Le marché Dejean, noyau névralgique du récit, est une fourmilière humaine où chacun tente de gratter son bout de survie. Gratteurs d’écailles dans les poissonneries, vendeurs à la sauvette, journaliers exploités, la faune urbaine décrite par Khadi Hane donne à voir une face souvent occultée de l’immigration : celle des laissés-pour-compte, coincés dans un entre-deux identitaire et social. L’écriture, acérée et sans complaisance, dépeint cette réalité crue avec un réalisme troublant.
Au centre de ce tumulte, Khadîdja, femme noire, musulmane, mais surtout femme libre, tente d’élever seule ses quatre enfants. Son union avec Jacques, un Français blanc, et la naissance de leur fils métis font d’elle une paria dans sa propre communauté. Rejetée autant par les siens que par la société française, elle se retrouve jugée, condamnée à l’isolement et à la marginalisation.
La force de Des fourmis dans la bouche réside dans son regard sans concession sur la condition féminine dans l’exil. Khadîdja est prise au piège d’injonctions contradictoires : d’un côté, une communauté qui impose ses dogmes et ses traditions, et de l’autre, une France qui peine à accepter l’altérité sans condescendance ni préjugés.
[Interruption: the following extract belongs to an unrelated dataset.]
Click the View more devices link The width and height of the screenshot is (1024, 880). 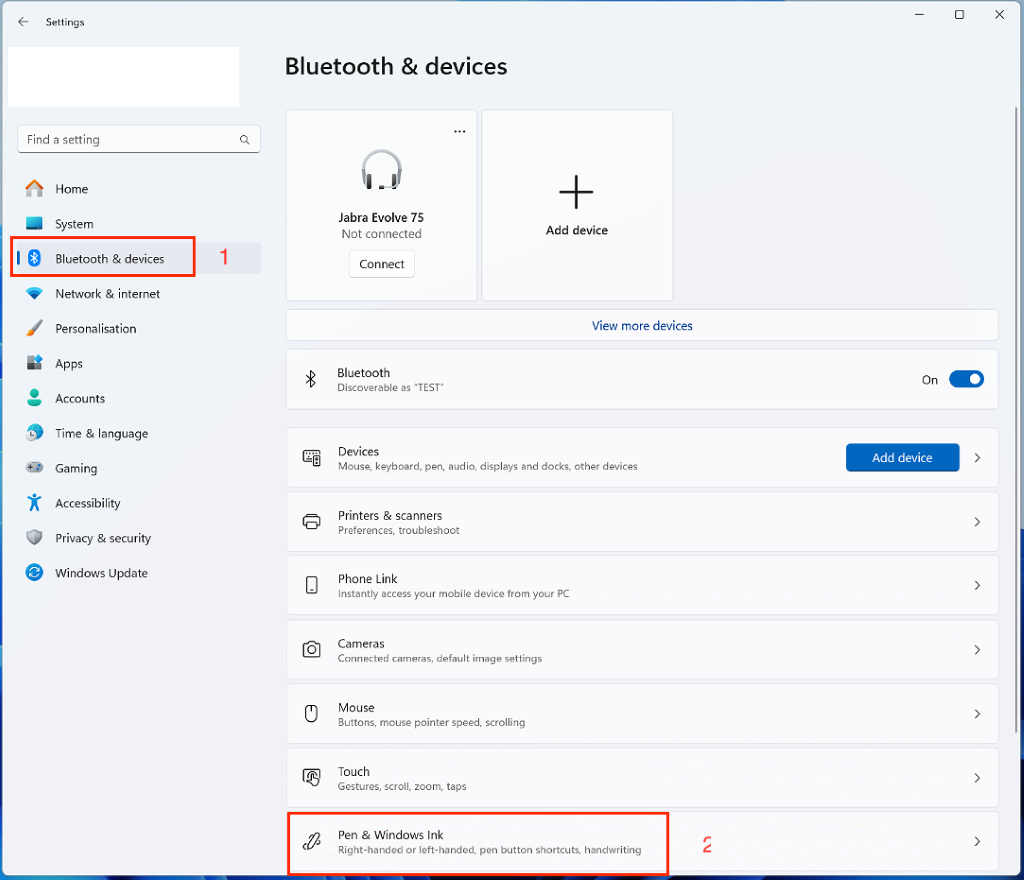(x=642, y=326)
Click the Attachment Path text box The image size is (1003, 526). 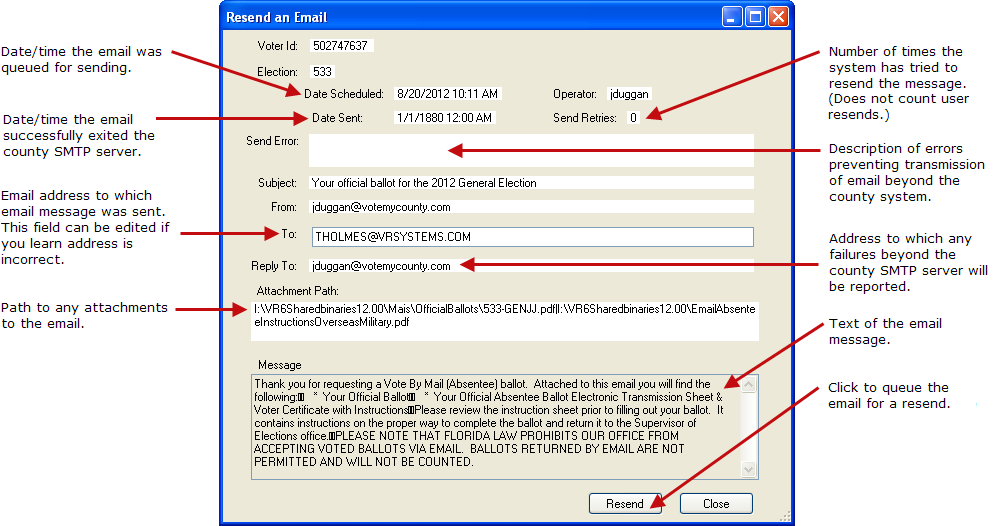click(504, 316)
Mais Khadîdja n’est pas une victime passive. Face à l’injustice et à l’absurdité des jugements portés sur elle, elle développe une résilience qui passe par l’humour et la dérision. Son parcours devient celui d’une quête d’émancipation où l’identité ne se définit plus seulement par l’héritage ou l’appartenance, mais par le refus d’être enfermée dans des cases.
Khadi Hane s’impose par une plume singulière, à la fois poétique et incisive. Son écriture, empreinte d’oralité et de contrastes, oscille entre amertume et ironie mordante. Chaque phrase semble porter en elle le poids de l’exil, la douleur du rejet, mais aussi la fierté et la combativité d’une femme qui refuse de plier.
Récompensé par le Prix Thyde Monnier de la Société des Gens de Lettres en 2012, Des fourmis dans la bouche est un roman d’une actualité brûlante. À travers l’histoire de Khadîdja, Khadi Hane questionne non seulement le regard porté sur l’immigration, mais aussi la place des femmes africaines dans les sociétés occidentales.
Des fourmis dans la bouche est alors une œuvre poignante, portée par une voix puissante et nécessaire. Un roman à lire pour comprendre les fêlures de l’exil et les batailles silencieuses menées par celles et ceux qui refusent de se fondre dans un moule qui ne leur ressemble pas.